Key Advantages of Reliability Redefined

What makes MSEI’s reliability methodology unique is that it succeeds where more conventional approaches fall short. Its continual monitoring of devices while in use means that both real-time and predictive modeling is possible; a key factor in ensuring future device generations will be better and more reliable. This also makes the methodology applicable to a wide variety of medical electronic components, materials, modules, and technologies.

Another advantage is that unlike conventional approaches, MSEI’s methodology has high sensitivity to anomalies (i.e., a very low signal to noise ratio) because of the highly controlled automated and digitally connected factory. This enables automated, serialized monitoring, data collection and trend interpretation.

Finally, the MSEI methodology resolves the challenge of a long product lifecycle, by mechanistic use case modeling, margins assessments and stability monitoring.

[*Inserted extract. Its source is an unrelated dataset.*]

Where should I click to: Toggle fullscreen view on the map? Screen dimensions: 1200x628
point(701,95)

Uniquely Suited to Address Reliability Challenges

Reliability is critical for medical electronic devices — not only those used for life-sustaining purposes, but also for other monitoring and therapeutic applications. MSEI’s unique and innovative reliability methodology (e2ARM) addresses the capability development, control and monitoring challenge head on. Leveraging over 35 years’ experience in the industry, 80% of the staff are focused on suppliers, components, process, and product development. The emphasis on automated physical and digital factory infrastructure and strong parametric monitoring/control of quality from incoming to customer has a proven track record for over three million electronic assemblies. At the end of the day, that level of involvement translates into better, more reliable devices that patients can count on to work right, every time.

About the Authors

Dr. Ravi Subrahmanyan is the Executive Director, Advanced Technologies, Micro Systems Engineering, Inc. (Lake Oswego, OR). He leads a team for selection and deployment of design and manufacturing technologies for use in high reliability microelectronics applications.

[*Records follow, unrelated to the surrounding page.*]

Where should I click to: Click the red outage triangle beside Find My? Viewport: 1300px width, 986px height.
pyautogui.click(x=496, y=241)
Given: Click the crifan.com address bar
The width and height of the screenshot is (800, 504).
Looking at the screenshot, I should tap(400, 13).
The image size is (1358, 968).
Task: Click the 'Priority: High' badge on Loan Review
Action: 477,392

Fred Sporon-Fiedler is Director of Future Technologies, Micro Systems Engineering, Inc. His work for the past 9 years spans component, technology and process development for MSEI products. Prior to MSEI, Fred spent the bulk of his career in Semiconductor process development and RF component development/reliability with HP, Agilent and Avago Technologies.

Dr. Tony Primavera is Director of Process Technologies, Micro Systems Engineering, Inc. For the last 8 years at MSEI, his group has been focused on new technology, production capabilities and manufacturing infrastructure. Tony spent many years in the electronics industry developing process technology and automated assembly systems. 

Danbo Shen is Manager of Component Technologies, Micro Systems Engineering, Inc. For the past 14 years, he has been working on high performance and high reliability component development. Prior to MSEI, Danbo worked at IBM in design and development large scale computer systems.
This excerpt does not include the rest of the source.